[The Scottish Chiefs by Jane Porter]@TWC D-Link bookThe Scottish Chiefs CHAPTER XXXII 15/26
In pursuance of his usurping commission, the earl is now marching rapidly toward the Lothians, in the hope of intercepting you in your progress. "Thanks to the constant information you send us of your movements, for being able to surprise you of this danger! I should have attempted to have checked the Southron, by annoying his flanks, had not his numbers rendered such an enterprise on my part hopeless.
But his aim being to come up with you, if you meet him in the van, we shall have him in the rear; and, so surrounded, he must be cut to pieces.

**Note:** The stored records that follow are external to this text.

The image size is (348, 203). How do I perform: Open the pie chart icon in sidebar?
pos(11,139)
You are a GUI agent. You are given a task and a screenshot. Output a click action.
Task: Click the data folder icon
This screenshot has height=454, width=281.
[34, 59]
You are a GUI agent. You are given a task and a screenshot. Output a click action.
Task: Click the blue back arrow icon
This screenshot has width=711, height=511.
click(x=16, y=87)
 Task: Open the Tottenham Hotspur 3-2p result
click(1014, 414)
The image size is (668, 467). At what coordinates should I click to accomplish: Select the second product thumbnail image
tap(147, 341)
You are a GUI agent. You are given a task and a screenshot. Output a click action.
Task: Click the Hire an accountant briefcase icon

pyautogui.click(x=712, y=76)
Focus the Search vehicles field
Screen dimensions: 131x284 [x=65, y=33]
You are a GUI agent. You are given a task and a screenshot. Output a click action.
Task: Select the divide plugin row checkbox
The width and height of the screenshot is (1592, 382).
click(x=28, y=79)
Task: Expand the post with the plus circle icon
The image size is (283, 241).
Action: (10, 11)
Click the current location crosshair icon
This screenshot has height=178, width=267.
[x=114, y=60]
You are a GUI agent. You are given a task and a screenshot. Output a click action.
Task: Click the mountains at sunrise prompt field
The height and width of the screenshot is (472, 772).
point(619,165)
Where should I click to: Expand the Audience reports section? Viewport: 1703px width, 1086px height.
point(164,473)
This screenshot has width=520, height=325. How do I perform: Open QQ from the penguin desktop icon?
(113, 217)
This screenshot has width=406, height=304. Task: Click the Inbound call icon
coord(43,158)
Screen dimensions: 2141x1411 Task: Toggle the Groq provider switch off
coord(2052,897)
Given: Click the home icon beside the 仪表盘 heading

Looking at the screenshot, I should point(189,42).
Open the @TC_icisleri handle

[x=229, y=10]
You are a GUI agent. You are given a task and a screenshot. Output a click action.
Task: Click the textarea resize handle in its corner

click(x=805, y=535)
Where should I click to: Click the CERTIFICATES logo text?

Surely the tree you planted in Dumbarton, is not now to be blasted! "Ever your general's and Scotland's true servant, "Eustace Maxwell." "What answer ?" inquired Ker. Wallace hastily engraved with his dagger's point upon his gauntlet, "Reviresco!** Our sun is above!" and desiring it to be given to the messenger to carry to Sir Eustace Maxwell, he refixed himself in his saddle, and spurred over the Carron. **Reviresco! means "I bud again!" This encouraging word is now the reuto of the Maxwell arms. The moon was near her meridian as the wearied troops halted on the deep shadows of the Carse of Stirling.
All around them was desolation; the sword and the fire had been there, not in open declared warfare, but under the darkness of midnight, and impelled by rapacity and wantonness; hence from the base of the rock, even to the foot of the Clackmannan Hills, all lay a smoking wilderness. An hour's rest was sufficient to restore every exhausted power to the limbs of the determined followers of Wallace; and, as the morning dawned, the sentinels on the ramparts of the town were not only surprised to see a host below, but that (by the most indefatigable labor, and a silence like death) had not merely passed the ditch, but having gained the counterscarp, had fixed their movable towers, and were at that instant overlooking the highest bastions.
The mangonels and petraries, and other implements for battering walls, and the ballista, with every efficient means of throwing missive weapons, were ready to discharge their artillery upon the heads of the beseiged. At a sight so unexpected, which seemed to have arisen out of the earth like an exhalation (with such muteness and expedition had the Scottish operations been carried on), the Southrons, struck with dread, fled a moment from the walls; but immediately recovering their presence of mind, they returned, and discharged a cloud of arrows upon their assailants.